背离现实世界,大数据毫无价值

BY CLAIMING THAT COMPUTERS WILL EVER ORGANIZE ALL OUR DATA, OR PROVIDE US WITH A FULL UNDERSTANDING OF THE FLU, OR FITNESS, OR SOCIAL CONNECTIONS, OR ANYTHING ELSE FOR THAT MATTER, THEY RADICALLY REDUCE WHAT DATA AND UNDERSTANDING MEANS.
If the big data evangelists of Silicon Valley really want to “understand the world” they need to capture both its (big) quantities and its (thick) qualities. Unfortunately, gathering the latter requires that instead of just ‘seeing the world through Google Glass’ (or in the case of Facebook, Virtual Reality) they leave the computers behind and experience the world first hand. There are two key reasons why.

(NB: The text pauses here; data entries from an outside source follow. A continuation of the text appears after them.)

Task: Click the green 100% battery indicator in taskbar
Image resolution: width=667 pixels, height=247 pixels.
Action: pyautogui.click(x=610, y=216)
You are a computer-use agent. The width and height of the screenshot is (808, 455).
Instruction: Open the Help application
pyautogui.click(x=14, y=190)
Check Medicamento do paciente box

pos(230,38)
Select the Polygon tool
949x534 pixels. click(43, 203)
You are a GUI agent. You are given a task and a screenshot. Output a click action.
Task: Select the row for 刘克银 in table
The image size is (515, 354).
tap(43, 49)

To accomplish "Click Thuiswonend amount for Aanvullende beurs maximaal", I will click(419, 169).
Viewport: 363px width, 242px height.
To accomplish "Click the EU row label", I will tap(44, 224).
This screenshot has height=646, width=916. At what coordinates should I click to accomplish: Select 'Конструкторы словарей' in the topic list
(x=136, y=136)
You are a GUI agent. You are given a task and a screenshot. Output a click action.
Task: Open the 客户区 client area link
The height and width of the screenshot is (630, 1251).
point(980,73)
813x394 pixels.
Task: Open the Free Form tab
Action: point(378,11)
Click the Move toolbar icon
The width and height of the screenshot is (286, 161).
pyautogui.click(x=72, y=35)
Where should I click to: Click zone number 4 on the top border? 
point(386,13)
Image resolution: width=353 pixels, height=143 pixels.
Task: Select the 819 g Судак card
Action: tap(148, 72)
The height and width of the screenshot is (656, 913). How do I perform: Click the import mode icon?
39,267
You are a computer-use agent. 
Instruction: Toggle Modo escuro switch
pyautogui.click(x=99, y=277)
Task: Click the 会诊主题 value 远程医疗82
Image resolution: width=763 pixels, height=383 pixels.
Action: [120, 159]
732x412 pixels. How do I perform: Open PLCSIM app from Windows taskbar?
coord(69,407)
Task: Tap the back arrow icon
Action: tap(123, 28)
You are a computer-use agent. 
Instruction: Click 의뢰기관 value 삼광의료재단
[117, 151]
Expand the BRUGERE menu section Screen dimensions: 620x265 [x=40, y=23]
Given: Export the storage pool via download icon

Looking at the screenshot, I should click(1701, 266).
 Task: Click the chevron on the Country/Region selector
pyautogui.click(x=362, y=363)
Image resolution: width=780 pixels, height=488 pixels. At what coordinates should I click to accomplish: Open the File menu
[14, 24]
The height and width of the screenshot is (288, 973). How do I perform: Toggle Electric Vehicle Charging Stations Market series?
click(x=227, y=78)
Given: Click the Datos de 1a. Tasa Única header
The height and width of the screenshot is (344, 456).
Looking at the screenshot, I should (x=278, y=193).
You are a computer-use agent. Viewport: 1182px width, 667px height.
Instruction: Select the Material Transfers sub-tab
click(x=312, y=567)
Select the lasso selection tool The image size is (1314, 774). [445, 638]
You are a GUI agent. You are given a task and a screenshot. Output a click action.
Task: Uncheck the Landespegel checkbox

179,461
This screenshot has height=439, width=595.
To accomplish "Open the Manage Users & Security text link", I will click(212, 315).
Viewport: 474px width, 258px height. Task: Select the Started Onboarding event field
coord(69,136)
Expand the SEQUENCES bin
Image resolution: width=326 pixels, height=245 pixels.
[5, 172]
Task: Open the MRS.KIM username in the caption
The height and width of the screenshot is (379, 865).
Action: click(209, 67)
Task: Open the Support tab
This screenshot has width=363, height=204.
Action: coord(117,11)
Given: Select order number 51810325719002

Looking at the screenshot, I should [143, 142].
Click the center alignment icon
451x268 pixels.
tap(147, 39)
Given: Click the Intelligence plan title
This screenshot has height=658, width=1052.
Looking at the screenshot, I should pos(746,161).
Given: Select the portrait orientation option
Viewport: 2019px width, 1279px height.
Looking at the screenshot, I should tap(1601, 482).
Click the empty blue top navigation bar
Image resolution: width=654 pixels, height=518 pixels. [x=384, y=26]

To Understand People, You Need to Understand Their Context
Thin data is most useful when you have a high degree of familiarity with an area, and thus have the ability to fill in the gaps and imagine why people might have behaved or reacted like they did — when you can imagine and reconstruct the context within which the observed behavior makes sense. Without knowing the context, it is impossible to infer any kind of causality and understand why people do what they do.

This is why, in scientific experiments, researchers go to great lengths to control the context of the laboratory environment –- to create an artificial place where all influences can be accounted for. But the real world is not a lab. The only way to make sure you understand the context of an unfamiliar world is to be physically present yourself to observe, internalize, and interpret everything that is going on.

Most of ‘the World’ Is Background Knowledge We Are Not Aware of
If big data excels at measuring actions, it fails at understanding people’s background knowledge of everyday things. How do I know how much toothpaste to use on my toothbrush, or when to merge into a traffic lane, or that a wink means “this is funny” and not “I have something stuck in my eye”? These are the internalized skills, automatic behaviors, and implicit understandings that govern most of what we do. It is a background of knowledge that is invisible to ourselves as well as those around us unless they are actively looking. Yet it has tremendous impact on why individuals behave as they do. It explains how things are relevant and meaningful to us.

The human and social sciences contain a large array of methods for capturing and making sense of people, their context, and their background knowledge, and they all have one thing in common: they require that the researchers immerse themselves in the messy reality of real life.

No single tool is likely to provide a silver bullet to human understanding. Despite the many wonderful innovations developed in Silicon Valley, there are limits to what we should expect from any digital technology. The real lesson of Google Flu Trends is that it simply isn’t enough to ask how ‘big’ the data is: we also need to ask how ‘thick’ it is.

Sometimes, it is just better to be there in real life. Sometimes, we have to leave the computer behind.